No part of me wants to intentionally hurt him. Okay, let's be honest - in any breakup there is at least a minuscule part that fantasizes about riding past your ex with a prince charming on the back of a white stallion or something. A sort of "ha! look at me now!" But in reality, not fantasy world, I don't want to hurt him. Unintentionally hurting someone, however, is inevitable.
He and I are so alike, be we aren't the same person. We are heading down different paths and towards different people, places, and things. We may not always "approve" of what the other is doing (or not doing). Perhaps we will even make mistakes, get turned around, and become temporarily lost. But again, mistakes are pretty much inevitable.
My point, if I even have one, is that he and I need to start doing what's best for ourselves. And if, for him, that means developing a friendly, chummy relationship with her, then that's his decision. And if, for me, that means stepping entirely out of my comfort zone (such as being in three bands), trying new things (like, ahem, being in three bands), taking trips to innerspace (no comment), then, well, these are my decisions.

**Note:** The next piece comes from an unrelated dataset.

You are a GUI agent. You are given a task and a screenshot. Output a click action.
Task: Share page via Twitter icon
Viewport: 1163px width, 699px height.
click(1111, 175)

Lately both of us have been fighting against each other's decisions. This type of fighting results in nothing constructive or positive. I do believe voicing concerns and opinions is fine and sometimes very productive and healthy, but he and I really need to watch our toes and make sure we do not step over into obsessive control.
I just wish he could understand this. I mean, really understand. But enough contemplation for now - I have band practice in less than an hour with some Village Inn pie on the side.